Design-Agnostic Distributed Timing Fault Injection Monitor With End-to-End Design Automation

TL;DR

This paper introduces a fully automated, design-agnostic, and scalable fault injection monitor that detects various clock and timing attacks in hardware circuits, enhancing security in integrated systems.

Contribution

It presents a novel, fully synthesizable in situ FIA monitor with a delay locked loop, capable of detecting multiple attack types across process nodes with automation and small footprint.

Findings

Successfully fabricated in 65 nm CMOS technology.

Detects 12 types of clock glitches and timing injections.

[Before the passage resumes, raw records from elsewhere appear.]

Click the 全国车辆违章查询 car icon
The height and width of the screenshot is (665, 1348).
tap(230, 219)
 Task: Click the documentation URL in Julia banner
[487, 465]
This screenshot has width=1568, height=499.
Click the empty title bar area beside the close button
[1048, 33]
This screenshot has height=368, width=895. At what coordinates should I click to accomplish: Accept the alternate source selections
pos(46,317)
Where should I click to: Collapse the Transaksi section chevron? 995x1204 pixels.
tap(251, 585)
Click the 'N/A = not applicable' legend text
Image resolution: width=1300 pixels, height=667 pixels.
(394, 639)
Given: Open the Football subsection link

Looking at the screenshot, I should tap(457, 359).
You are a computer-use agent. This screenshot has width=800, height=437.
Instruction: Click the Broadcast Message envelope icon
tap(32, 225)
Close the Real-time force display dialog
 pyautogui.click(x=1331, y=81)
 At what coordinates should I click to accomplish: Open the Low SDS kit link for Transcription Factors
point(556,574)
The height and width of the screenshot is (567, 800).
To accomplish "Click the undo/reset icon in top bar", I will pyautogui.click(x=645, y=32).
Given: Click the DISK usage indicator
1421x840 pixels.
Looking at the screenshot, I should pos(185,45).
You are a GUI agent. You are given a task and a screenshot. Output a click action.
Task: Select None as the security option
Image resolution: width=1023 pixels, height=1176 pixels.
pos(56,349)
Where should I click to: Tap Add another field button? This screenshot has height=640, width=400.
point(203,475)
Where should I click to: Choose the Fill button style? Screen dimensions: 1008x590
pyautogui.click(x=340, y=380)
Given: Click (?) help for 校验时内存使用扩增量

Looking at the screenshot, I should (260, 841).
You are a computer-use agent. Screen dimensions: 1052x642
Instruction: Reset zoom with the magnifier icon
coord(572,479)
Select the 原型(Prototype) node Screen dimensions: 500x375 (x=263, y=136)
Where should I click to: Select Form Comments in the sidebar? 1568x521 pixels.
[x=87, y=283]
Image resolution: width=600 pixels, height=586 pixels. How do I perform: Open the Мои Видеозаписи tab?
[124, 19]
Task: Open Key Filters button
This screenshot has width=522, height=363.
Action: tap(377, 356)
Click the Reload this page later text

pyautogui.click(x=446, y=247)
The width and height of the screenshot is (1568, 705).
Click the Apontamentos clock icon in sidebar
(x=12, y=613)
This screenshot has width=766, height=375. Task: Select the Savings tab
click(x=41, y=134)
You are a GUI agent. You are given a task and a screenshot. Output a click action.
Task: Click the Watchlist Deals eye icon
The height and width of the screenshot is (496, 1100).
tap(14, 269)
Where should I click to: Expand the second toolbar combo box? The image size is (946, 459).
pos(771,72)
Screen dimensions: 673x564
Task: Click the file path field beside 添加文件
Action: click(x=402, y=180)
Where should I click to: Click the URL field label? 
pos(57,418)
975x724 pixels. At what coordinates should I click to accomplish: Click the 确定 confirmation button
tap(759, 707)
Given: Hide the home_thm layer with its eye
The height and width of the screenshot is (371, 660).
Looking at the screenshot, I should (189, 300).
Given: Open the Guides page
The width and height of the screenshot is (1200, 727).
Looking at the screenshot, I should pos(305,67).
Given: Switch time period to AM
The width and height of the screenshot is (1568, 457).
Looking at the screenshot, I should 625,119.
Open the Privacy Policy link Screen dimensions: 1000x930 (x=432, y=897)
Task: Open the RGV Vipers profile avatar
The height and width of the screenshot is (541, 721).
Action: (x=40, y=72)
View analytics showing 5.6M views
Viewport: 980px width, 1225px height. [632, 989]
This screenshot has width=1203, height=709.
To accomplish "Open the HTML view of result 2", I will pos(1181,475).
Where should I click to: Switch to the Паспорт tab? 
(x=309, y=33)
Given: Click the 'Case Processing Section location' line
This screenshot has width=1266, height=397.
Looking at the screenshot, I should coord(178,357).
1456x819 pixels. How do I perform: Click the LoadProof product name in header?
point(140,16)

Operates from 2 MHz to 1.26 GHz clock frequencies.

Abstract

Fault injection attacks induce hardware failures in circuits and exploit these faults to compromise the security of the system. It has been demonstrated that FIAs can bypass system security mechanisms, cause faulty outputs, and gain access to secret information. Certain types of FIAs can be mounted with little effort by tampering with clock signals and or the chip operating conditions. To mitigate such low cost, yet powerful attacks, we propose a fully synthesizable and distributable in situ fault injection monitor that employs a delay locked loop to track the pulsewidth of the clock. We further develop a fully automated design framework to optimize and implement the FIA monitors at any process node. Our design is fabricated and verified in 65 nm CMOS technology with a small footprint of 1500 um2. It can lock to clock frequencies from 2 MHz to 1.26 GHz while detecting all 12 types of possible clock glitches, as well as timing FIA injections via the supply voltage, electromagnetic signals, and chip temperature.